Building an Image Search Engine: Searching and Ranking (Step 4 of 4)

We are now at the final step of building an image search engine — accepting a query image and performing an actual search.

Let’s take a second to review how we got here:

  • Step 1: Defining Your Image Descriptor. Before we even consider building an image search engine, we need to consider how we are going to represent and quantify our image using only a list of numbers (i.e. a feature vector). We explored three aspects of an image that can easily be described: color, texture, and shape. We can use one of these aspects, or many of them.
  • Step 2: Indexing Your Dataset. Now that we have selected a descriptor, we can apply the descriptor to extract features from each and every image in our dataset. The process of extracting features from an image dataset is called “indexing”. These features are then written to disk for later use. Indexing is also a task that is easily made parallel by utilizing multiple cores/processors on our machine.
  • Step 3: Defining Your Similarity Metric. In Step 1, we defined a method to extract features from an image. Now, we need to define a method to compare our feature vectors. A distance function should accept two feature vectors and then return a value indicating how “similar” they are. Common choices for similarity functions include (but are certainly not limited to) the Euclidean, Manhattan, Cosine, and Chi-Squared distances.

Finally, we are now ready to perform our last step in building an image search engine: Searching and Ranking.

The Query

Before we can perform a search, we need a query.

The last time you went to Google, you typed in some keywords into the search box, right? The text you entered into the input form was your “query”.

Google then took your query, analyzed it, and compared it to their gigantic index of webpages, ranked them, and returned the most relevant webpages back to you.

Similarly, when we are building an image search engine, we need a query image.

Query images come in two flavors: an internal query image and an external query image.

As the name suggests, an internal query image already belongs in our index. We have already analyzed it, extracted features from it, and stored its feature vector.

The second type of query image is an external query image. This is the equivalent to typing our text keywords into Google. We have never seen this query image before and we can’t make any assumptions about it. We simply apply our image descriptor, extract features, rank the images in our index based on similarity to the query, and return the most relevant results.
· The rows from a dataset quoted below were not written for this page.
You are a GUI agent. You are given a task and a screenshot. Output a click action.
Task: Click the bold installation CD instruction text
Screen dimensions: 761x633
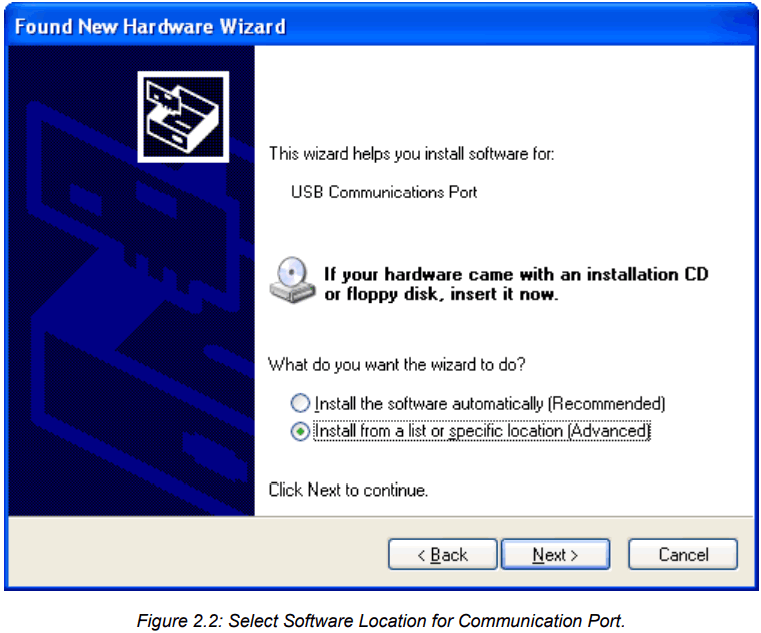click(516, 284)
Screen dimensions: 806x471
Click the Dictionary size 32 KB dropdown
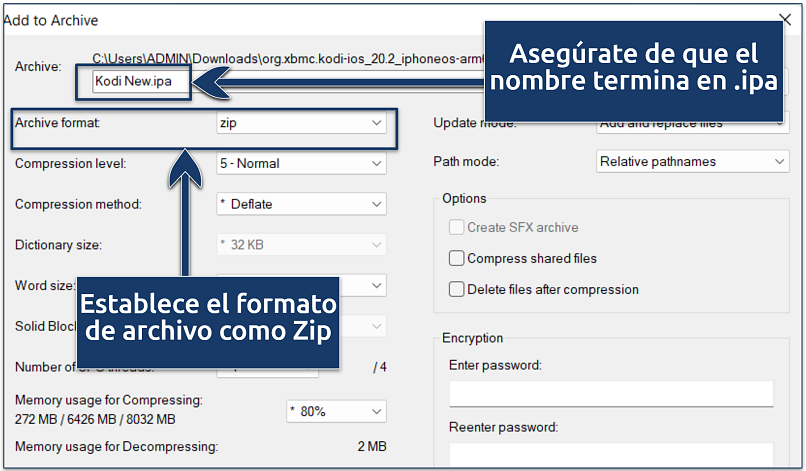point(301,245)
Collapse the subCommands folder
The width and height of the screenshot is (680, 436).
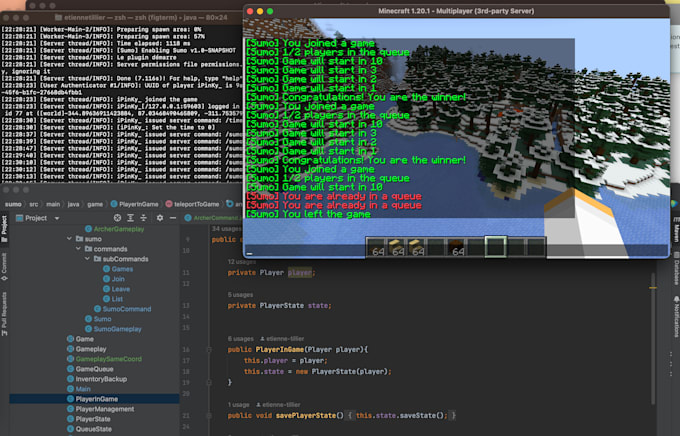[x=87, y=259]
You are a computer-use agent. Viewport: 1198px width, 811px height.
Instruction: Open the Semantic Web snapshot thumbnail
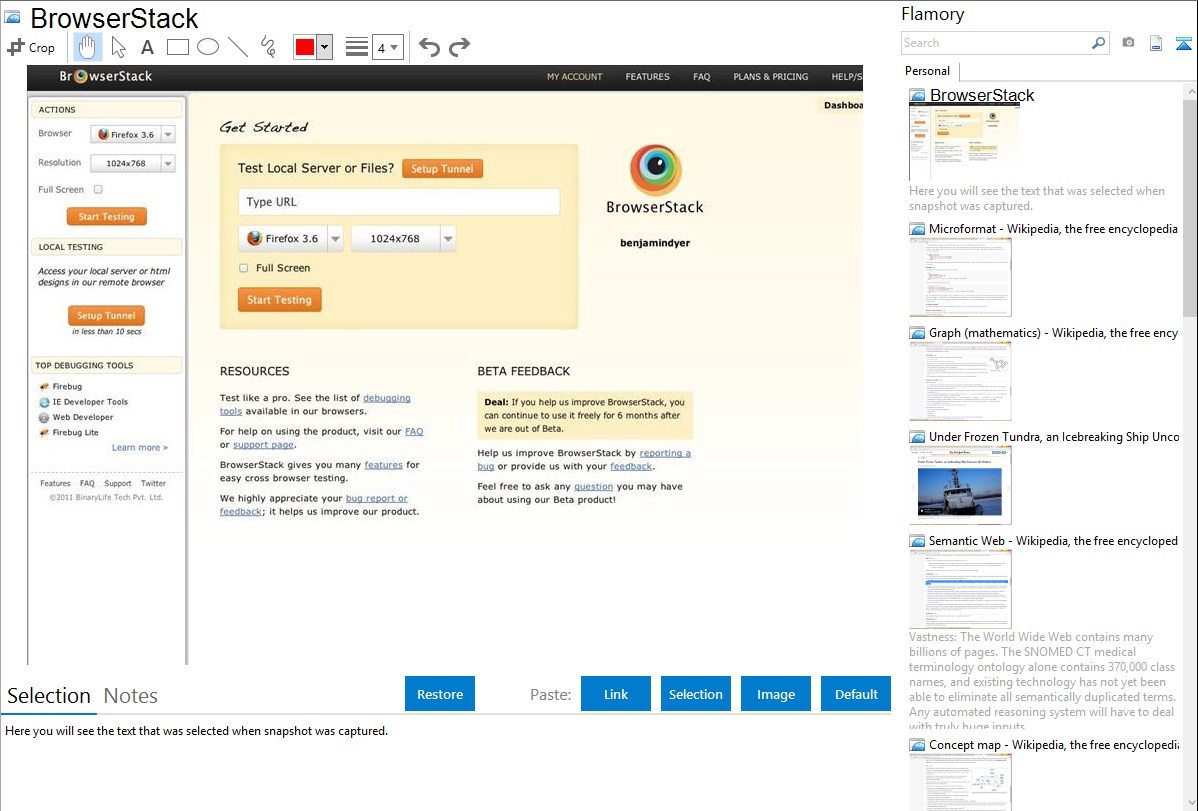[x=960, y=588]
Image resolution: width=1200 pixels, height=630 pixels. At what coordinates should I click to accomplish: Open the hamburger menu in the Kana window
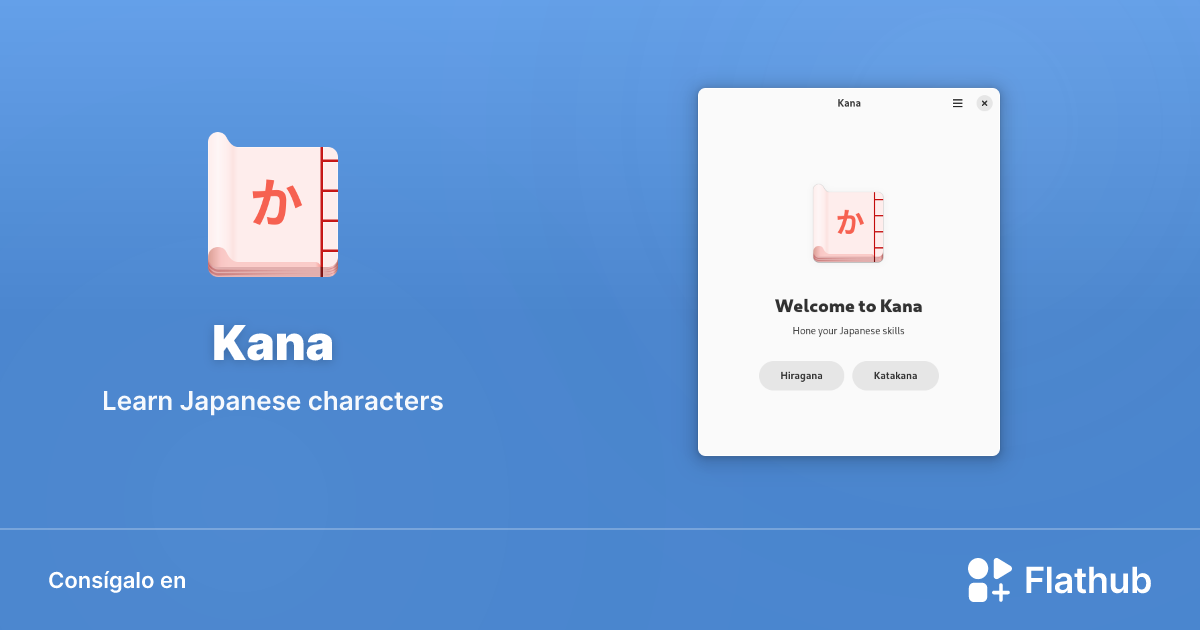point(956,103)
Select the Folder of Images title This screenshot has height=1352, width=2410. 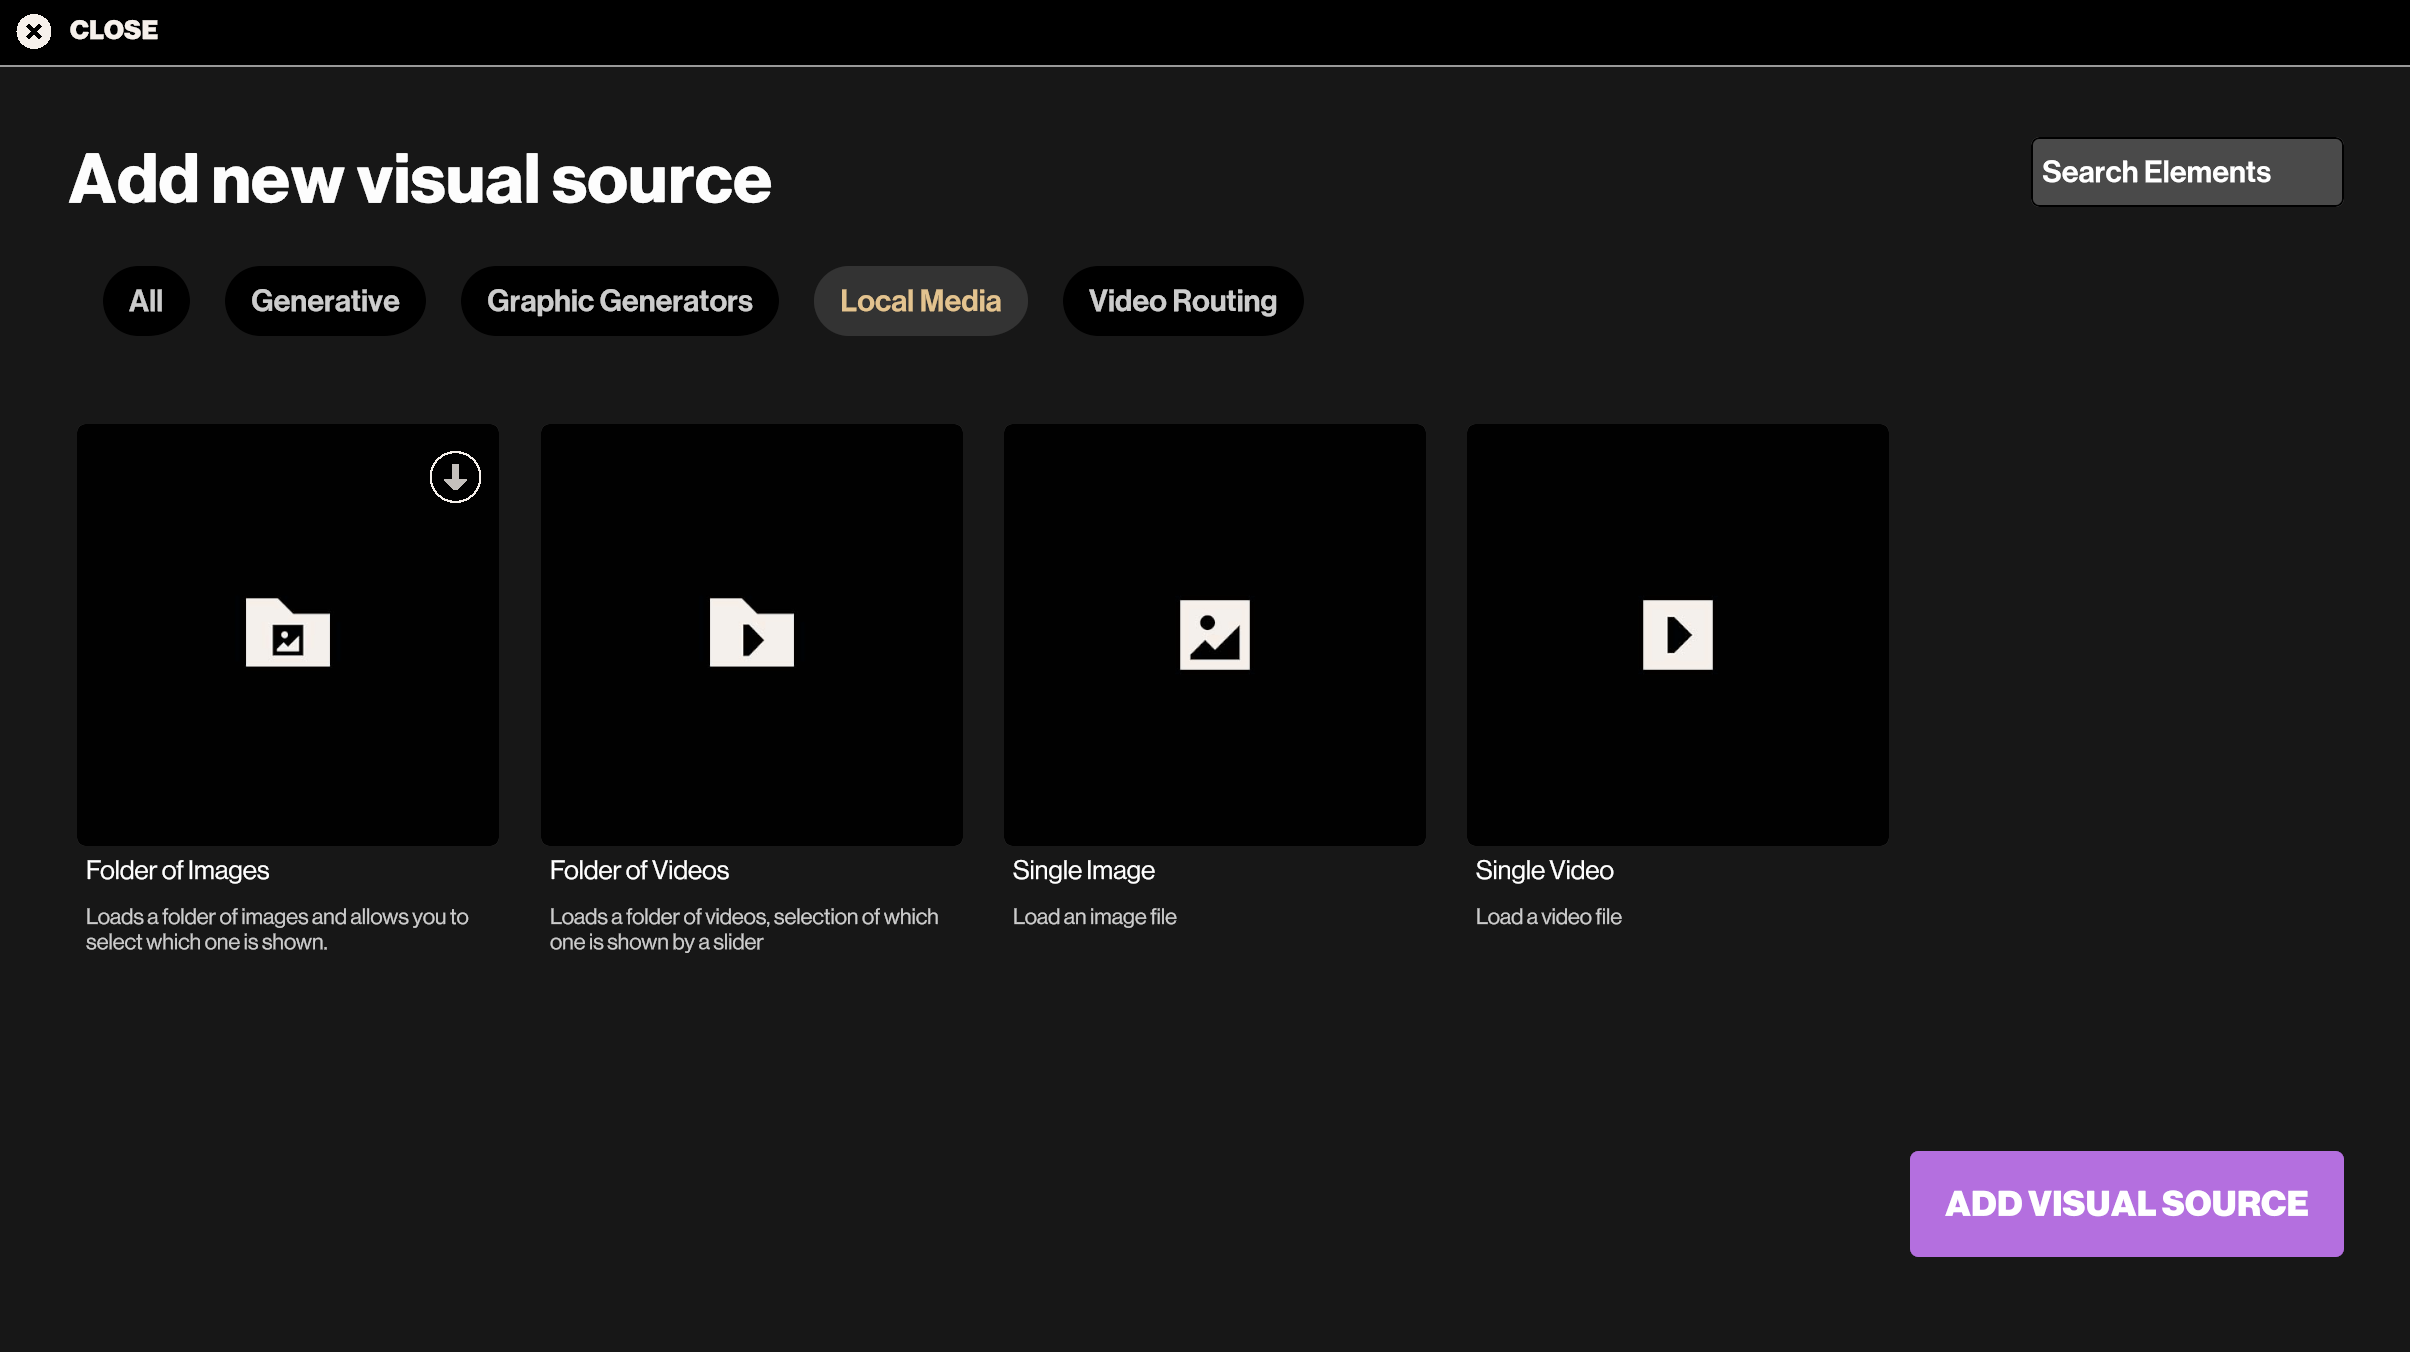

You may remember that when I wrote the How-To Guide on Building Your First Image Search engine, I included support for both internal and external queries.

Why did I do that?

Let’s think back to our similarity metrics for a second and assume that we are using the Euclidean distance. The Euclidean distance has a nice property called the Coincidence Axiom, implying that the function returns a value of 0 (indicating perfect similarity) if and only if the two feature vectors are identical.

If I were to search for an image already in my index, then the Euclidean distance between the two feature vectors would be zero, implying perfect similarity. This image would then be placed at the top of my search results since it is the most relevant. This makes sense and is the intended behavior.

How strange it would be if I searched for an image already in my index and did not find it in the #1 result position. That would likely imply that there was a bug in my code somewhere or I’ve made some very poor choices in image descriptors and similarity metrics.

Overall, using an internal query image serves as a sanity check. It allows you to make sure that your image search engine is functioning as expected.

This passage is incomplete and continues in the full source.